IASSIST 2007 - Montreal, Quebec
May 19, 2007
Members Present: Hans Jorgen Marker, Danish Data Archive (Chair); Ron Nakao, Stanford University (Vice Chair); Tuomas J. Alatera, Finnish Social Science Data Archive; Iris Alfredsson, Swedish Data Archive; Mark Diggory, MIT; Jan Goebel, SOEP-Berlin; Pascal Heus, World Bank; Graham Hughes, University of Surrey; Sanda Ionescu, ICPSR; Jannick Jensen, Danish Data Archive; Mari Kleemola, Finnish Social Science Data Archive; Rutger Kramer, DANS (Netherlands); Vigdis Kvalheim, Norwegian Social Science Data Services; Ken Miller, UK Data Archive; Meinhard Moschner, GESIS-ZA; Pilar Rey de Castillo, Centro De Investigaciones Sociologicas (Spain); Wendy Thomas, University of Minnesota; Mary Vardigan, ICPSR; Joachim Wackerow, GESIS-ZUMA; Marion Wittenberg, DANS (Netherlands).

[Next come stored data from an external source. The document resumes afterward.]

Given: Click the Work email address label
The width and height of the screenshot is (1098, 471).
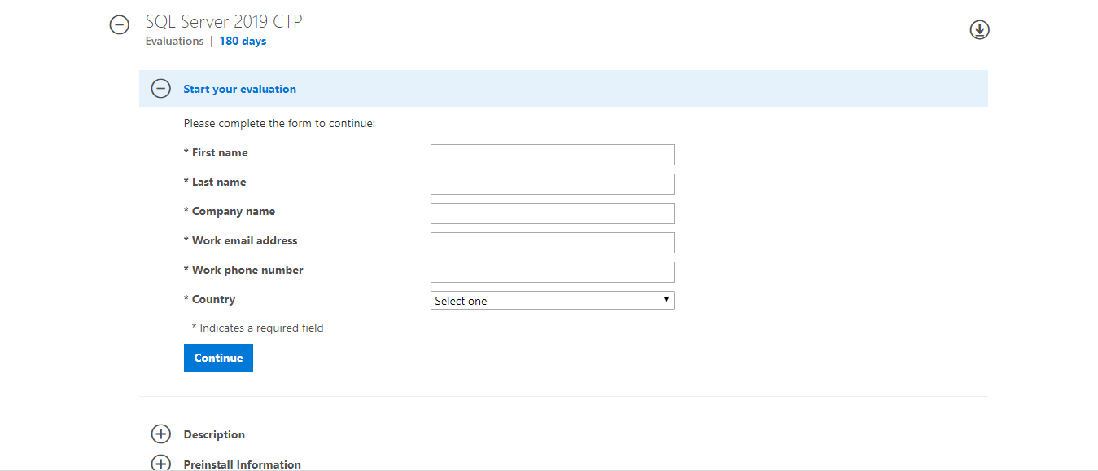Looking at the screenshot, I should point(244,240).
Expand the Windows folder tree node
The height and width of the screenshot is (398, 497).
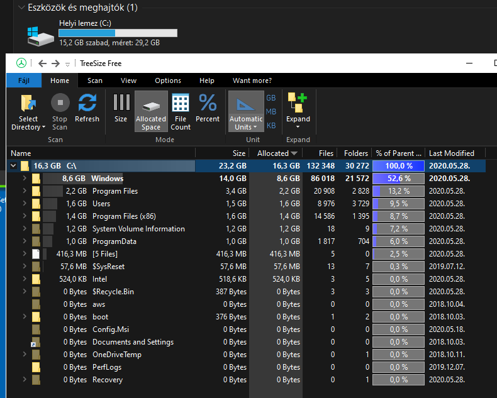25,179
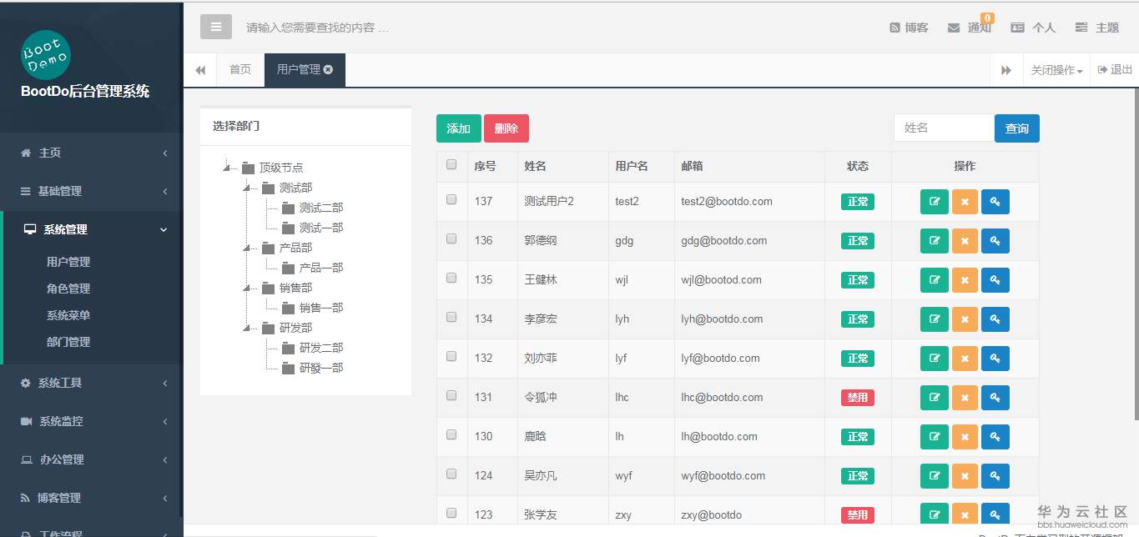
Task: Select the checkbox beside 令狐冲
Action: pyautogui.click(x=451, y=397)
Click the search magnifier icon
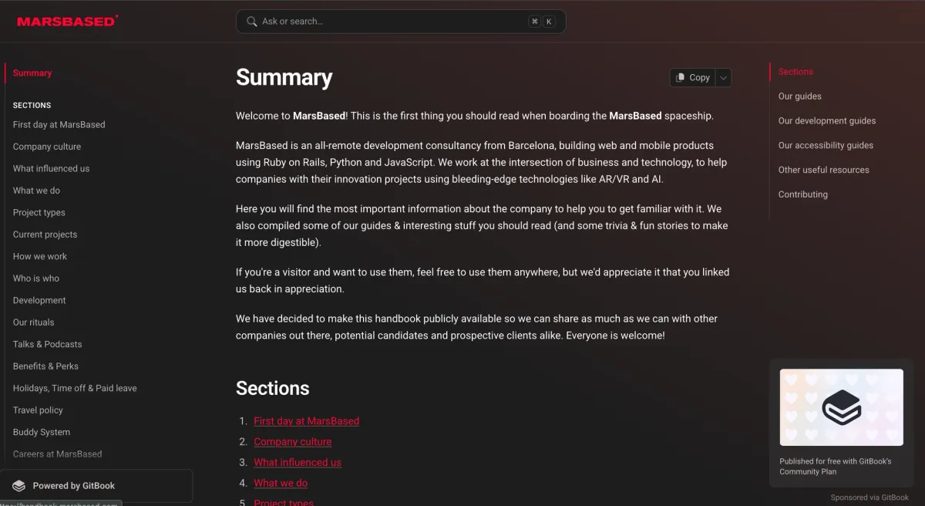The image size is (925, 506). pos(251,22)
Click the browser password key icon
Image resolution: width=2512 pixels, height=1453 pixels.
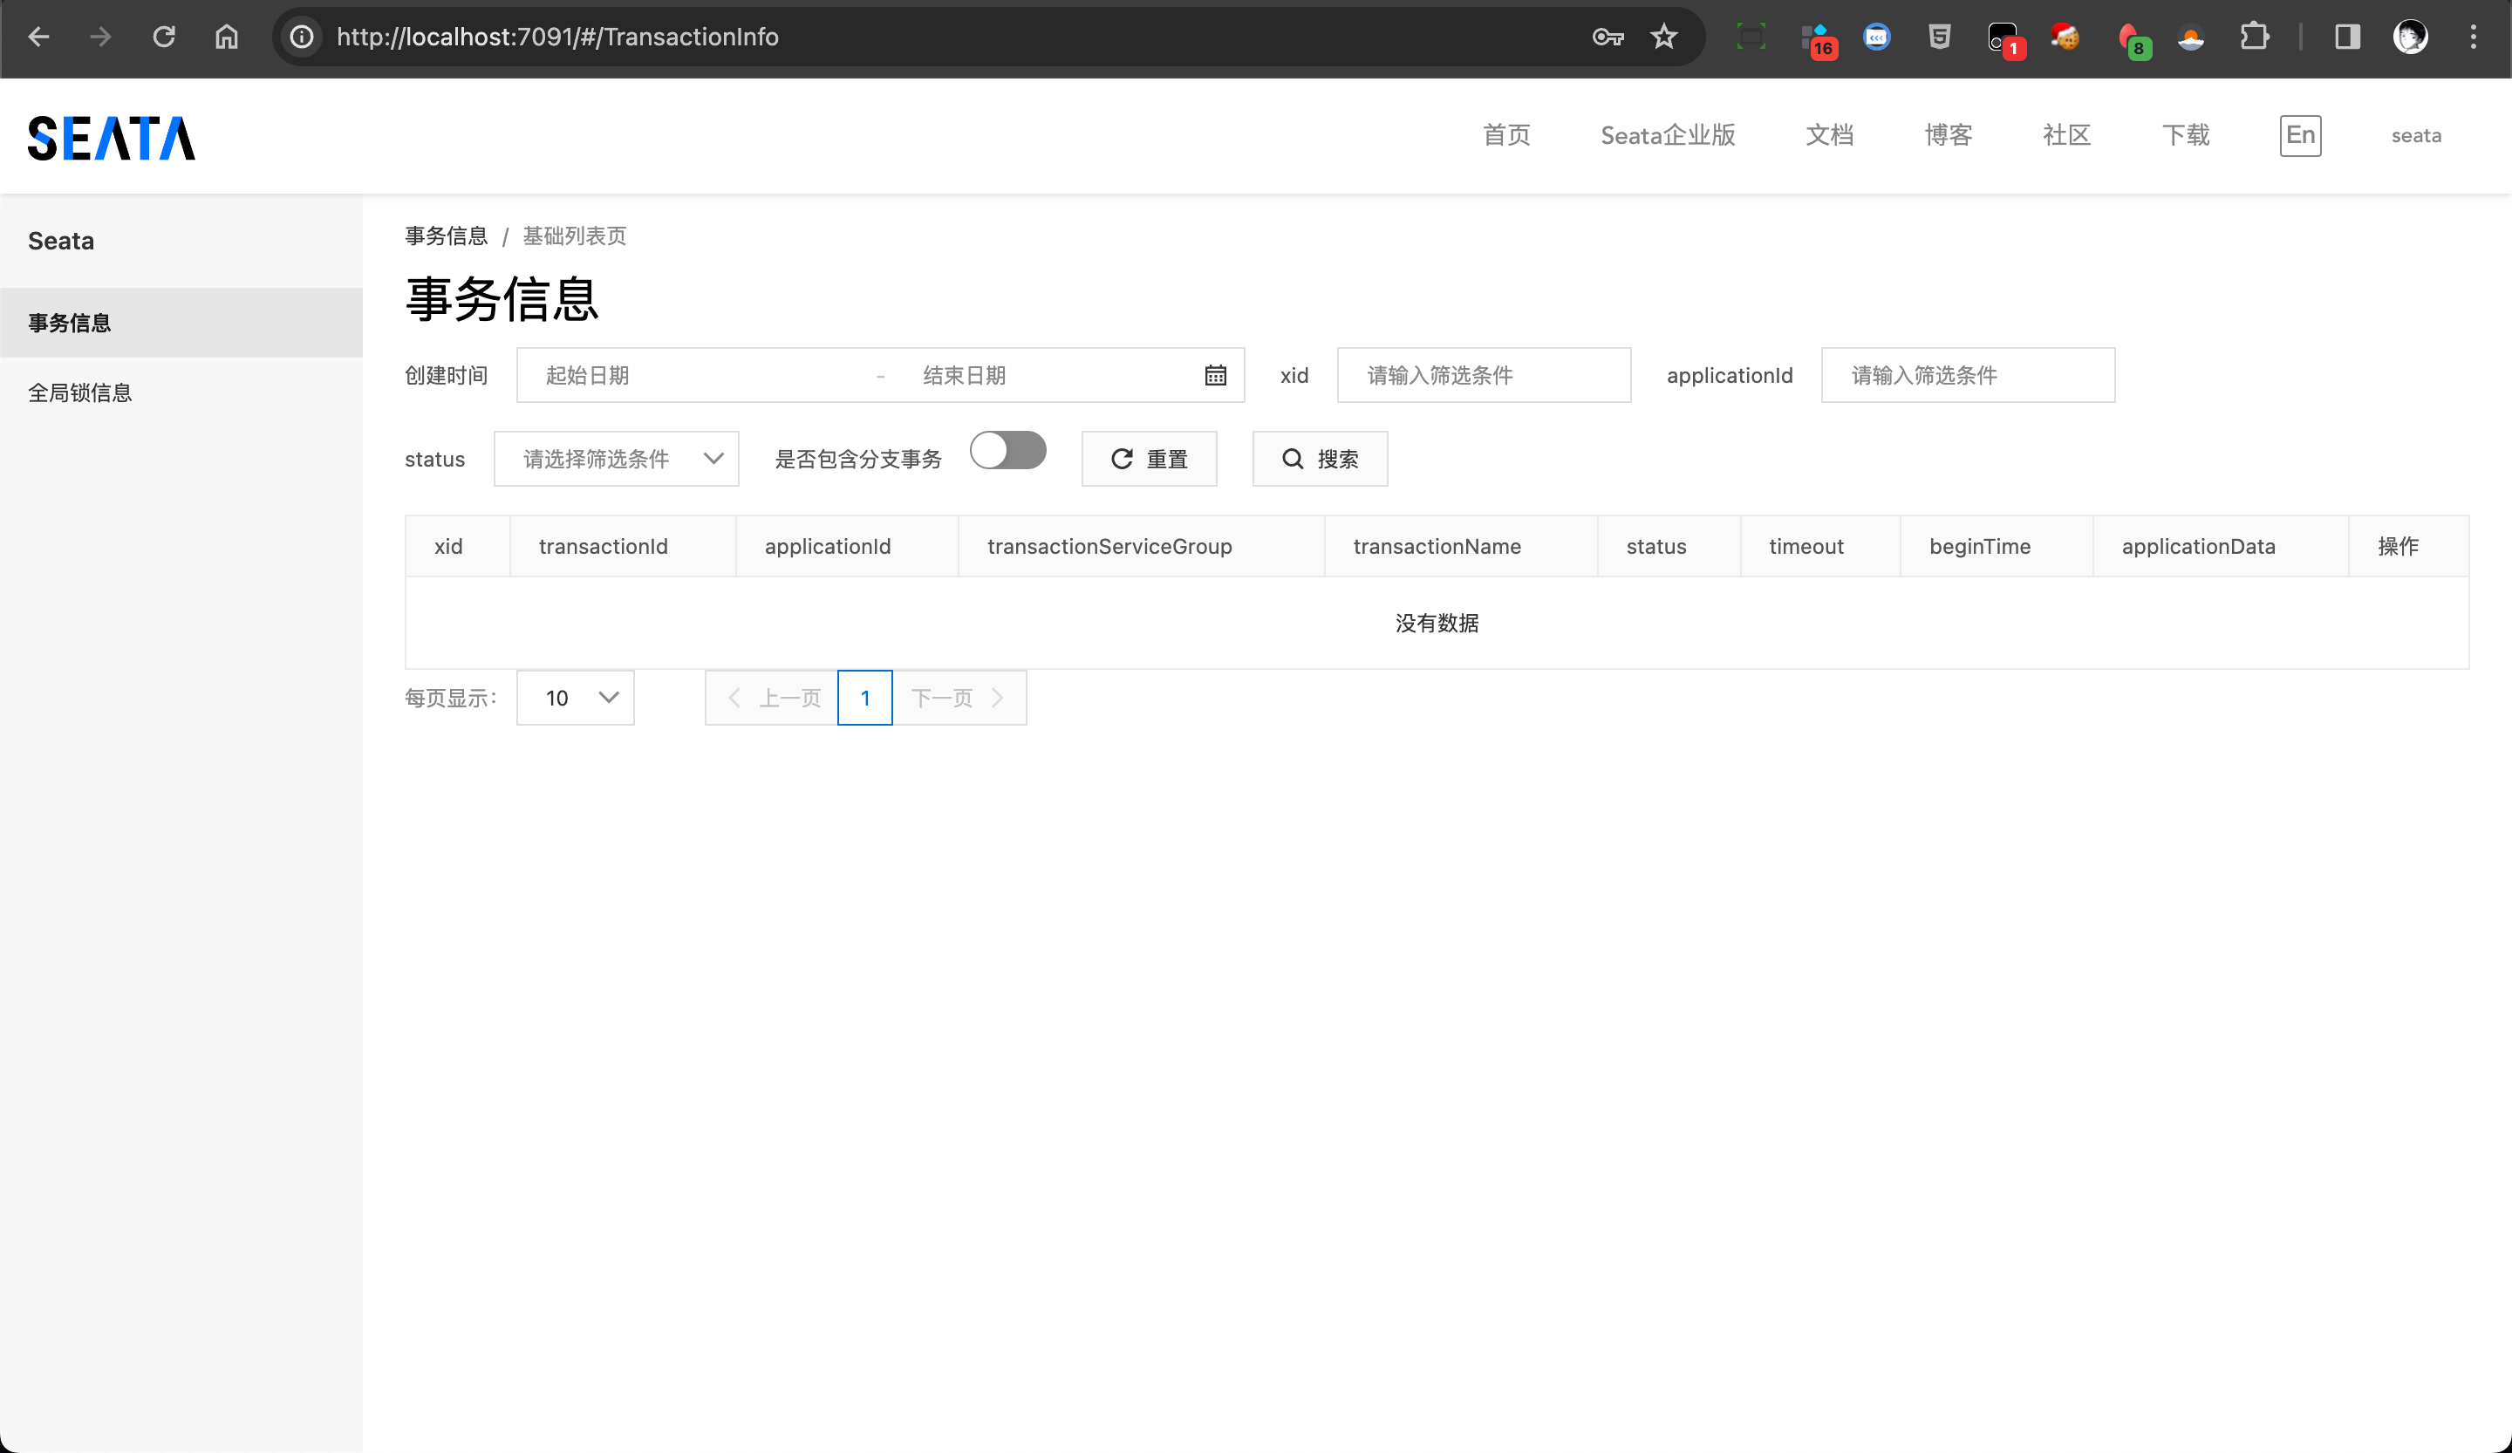[x=1608, y=37]
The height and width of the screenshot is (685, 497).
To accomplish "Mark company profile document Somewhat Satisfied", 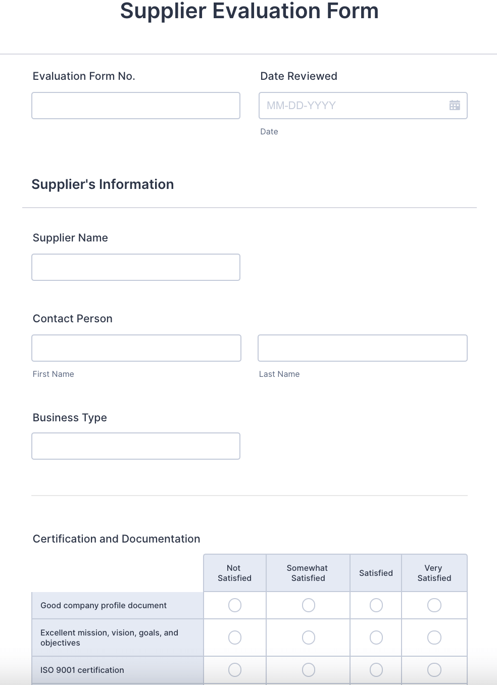I will click(309, 605).
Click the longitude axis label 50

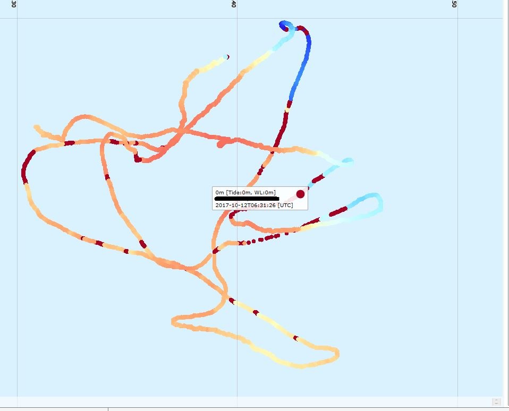(x=454, y=4)
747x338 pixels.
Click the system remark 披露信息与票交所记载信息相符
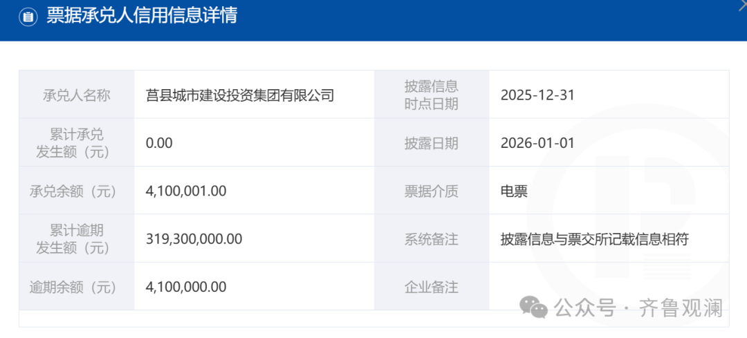[594, 239]
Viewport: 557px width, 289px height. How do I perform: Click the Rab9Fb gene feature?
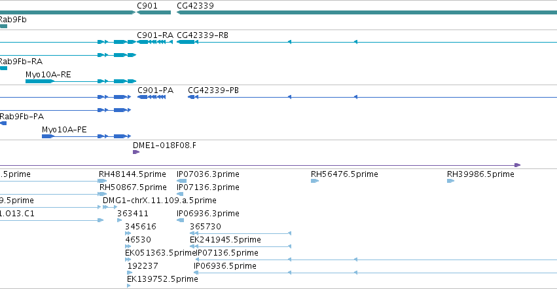point(3,26)
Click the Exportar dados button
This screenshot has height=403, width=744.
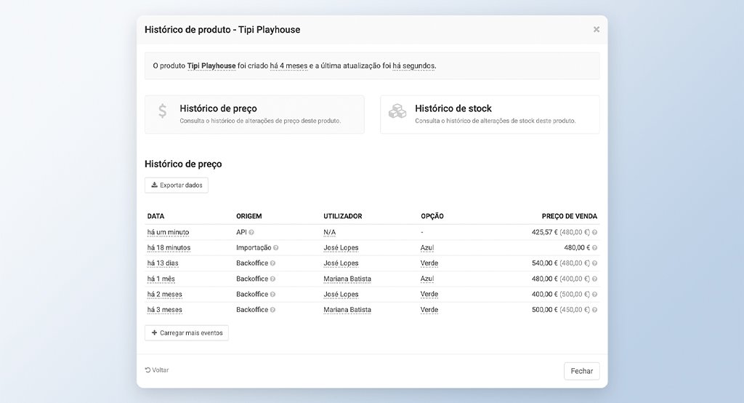[x=177, y=185]
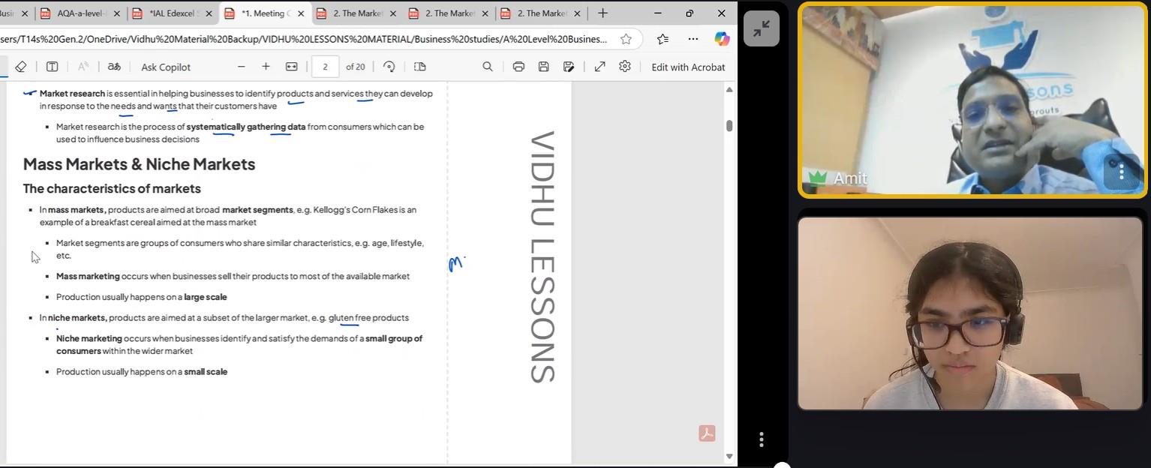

Other Participants and Observers: Ernie Boyko, IASSIST; Jack Gager, XML Consultant, Metadata Technology; Dan Gillman, ISO 11179 Consultant, Bureau of Labor Statistics; Arofan Gregory, XML Consultant, Metadata Technology; Linda Harding-DeVries, Statistics Canada; John Ladds, Statistics Canada; Chris Nelson, UML Consultant, Metadata Technology; Jostein Ryssevik, Open Data Foundation; Michel Seguin, Statistics Canada.
DDI 3.0 Status Report and Discussion of Vote
Comments Related to Public Review
Arofan Gregory, XML consultant to the DDI Alliance, presented a summary report of the status of the Version 3.0 specification after the Public Review period, which ended April 14. He indicated that he was in the process of making changes to the specification based on information and comments received, and this new draft would be considered a "Candidate Release," a concept taken from the W3C.
About 100 comments were received during the public comment phase, most of which were submitted by individuals inside the DDI community. Several comments focused on consistency issues and minor changes, and there were comments about major features that the Alliance should consider. In general, the Structural Reform Group (SRG) wanted to avoid scope creep and to keep changes to a minimum, so no changes without solid use cases to support them were accepted during this round of comments. After the fact comparison was not finalized and no new controlled vocabularies were incorporated as a result of public review.
Changes implemented after Public Review:
The Identification and Referencing features were modified so that the new specification is more aligned with the model. It will now be possible to make a distinction among maintainable, versionable, and identifiable classes.
Grouping, comparison, and inheritance are solid in the new specification and multiple inheritance, which can be very complicated, was avoided. Support was added for machine-actionable recode descriptions; that is, one can now provide command lines to perform recodes. While the request was made that the DDI support comparison between any two objects, the comparison feature as implemented remains focused on core items such as concept, categories, question, variable, and universe.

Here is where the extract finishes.